Mc Dougal et al., advocated pulpotomy as an interim form of management, as an alternative to extraction, for patients who wished to save teeth with irreversible pulpitis, but could not afford RCT at the time. They recommended that the use of such a treatment should not exceed a period of 12 months, although our study shows that pulpotomy can preserve teeth longer than 12 months. It appears that in their samples calcified bridge formation did not take place as the pulp was not in its natural environment and could not heal.

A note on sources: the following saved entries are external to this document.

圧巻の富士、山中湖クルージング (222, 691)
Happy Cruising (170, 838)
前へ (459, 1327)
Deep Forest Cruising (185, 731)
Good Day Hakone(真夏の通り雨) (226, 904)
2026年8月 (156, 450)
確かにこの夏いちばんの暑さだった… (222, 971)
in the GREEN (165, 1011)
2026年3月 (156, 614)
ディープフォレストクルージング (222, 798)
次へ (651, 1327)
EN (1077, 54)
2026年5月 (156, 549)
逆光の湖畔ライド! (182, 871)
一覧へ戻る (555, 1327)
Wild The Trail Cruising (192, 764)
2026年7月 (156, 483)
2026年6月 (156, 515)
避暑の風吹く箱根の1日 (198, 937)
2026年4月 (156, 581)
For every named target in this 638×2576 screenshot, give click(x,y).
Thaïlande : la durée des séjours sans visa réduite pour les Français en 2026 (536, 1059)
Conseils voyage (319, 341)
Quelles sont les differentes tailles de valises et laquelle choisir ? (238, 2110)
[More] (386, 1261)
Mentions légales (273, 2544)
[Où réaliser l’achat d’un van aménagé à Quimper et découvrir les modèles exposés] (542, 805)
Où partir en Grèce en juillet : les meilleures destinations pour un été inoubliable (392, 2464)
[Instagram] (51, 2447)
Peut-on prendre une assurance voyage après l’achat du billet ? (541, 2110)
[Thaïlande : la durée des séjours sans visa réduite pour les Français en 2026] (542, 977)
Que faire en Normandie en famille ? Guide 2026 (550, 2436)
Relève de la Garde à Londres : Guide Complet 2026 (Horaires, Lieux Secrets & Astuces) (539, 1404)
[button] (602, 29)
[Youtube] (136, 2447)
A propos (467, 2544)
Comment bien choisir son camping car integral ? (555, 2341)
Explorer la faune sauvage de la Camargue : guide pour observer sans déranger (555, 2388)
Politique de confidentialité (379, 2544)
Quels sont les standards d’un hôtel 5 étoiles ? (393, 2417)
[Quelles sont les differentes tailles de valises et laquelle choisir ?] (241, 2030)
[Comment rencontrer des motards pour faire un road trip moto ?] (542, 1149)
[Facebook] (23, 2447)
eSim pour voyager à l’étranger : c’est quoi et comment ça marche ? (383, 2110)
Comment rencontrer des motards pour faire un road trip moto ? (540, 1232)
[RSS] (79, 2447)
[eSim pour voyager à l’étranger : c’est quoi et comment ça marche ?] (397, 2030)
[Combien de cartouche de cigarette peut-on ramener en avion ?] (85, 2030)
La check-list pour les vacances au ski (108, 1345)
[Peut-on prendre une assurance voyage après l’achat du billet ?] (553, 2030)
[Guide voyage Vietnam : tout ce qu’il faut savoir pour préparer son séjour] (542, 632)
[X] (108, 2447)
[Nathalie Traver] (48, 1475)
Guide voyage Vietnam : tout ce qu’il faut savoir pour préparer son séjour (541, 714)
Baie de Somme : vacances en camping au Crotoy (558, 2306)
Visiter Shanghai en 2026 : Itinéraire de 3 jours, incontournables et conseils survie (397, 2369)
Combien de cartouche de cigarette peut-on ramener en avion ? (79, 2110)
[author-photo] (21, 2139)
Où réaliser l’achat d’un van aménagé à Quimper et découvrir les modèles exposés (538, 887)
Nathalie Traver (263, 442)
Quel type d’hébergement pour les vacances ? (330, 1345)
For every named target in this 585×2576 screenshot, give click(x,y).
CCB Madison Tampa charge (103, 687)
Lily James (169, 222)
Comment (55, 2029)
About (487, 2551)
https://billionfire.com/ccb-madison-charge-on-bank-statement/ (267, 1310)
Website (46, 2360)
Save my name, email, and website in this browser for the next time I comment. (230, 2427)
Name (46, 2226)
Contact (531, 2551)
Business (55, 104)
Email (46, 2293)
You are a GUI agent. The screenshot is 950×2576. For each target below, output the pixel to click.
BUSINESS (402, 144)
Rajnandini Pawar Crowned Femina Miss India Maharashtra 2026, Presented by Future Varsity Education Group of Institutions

One of the selection criteria in this study was the clinical diagnosis of irreversible pulpitis, however, clinical findings could not exactly predict the histological status of the pulp. However, lingering pain might indicate severe pathosis of pulpal tissues. Previous studies emphasized that a clinical diagnosis of irreversible pulpitis is generally associated with moderate-to-severe changes of the pulpal tissue. Therefore, it was rational to assume that the pulps in this study were inflamed. No inflammation was observed in the pulpal tissue after pulpotomy with NEC. It seems that the selection criteria in this study could create a commonly encountered clinical situation — cariously exposed teeth, complicated with irreversible pulpitis. As bacteria and their by-products could affect the pulpal response, this study may have more clinical relevance than others performed on healthy human teeth.
Although, with limited number of subjects, we cannot conclude that pulpotomy is the treatment of choice in mature teeth, the advantages of keeping the tooth, saving time, and money are of great benefit to the patient.
Based on the results of this case series as well as the properties of NEC, demonstrated in previous studies, it appears that NEC is suitable as a pulpotomy agent. The presence of a hard tissue bridge and normal pulp is a sign of a successful pulpotomy, which indicates regeneration. This is of clinical importance as coronal fillings may allow microleakage.
We can conclude that there is a reasonable biological argument to carry out pulpotomy as a possible alternative treatment in mature permanent teeth with irreversible pulpitis. Further studies can add significant weight to this argument.
Source of Support: Nil
Conflict of Interest: None declared.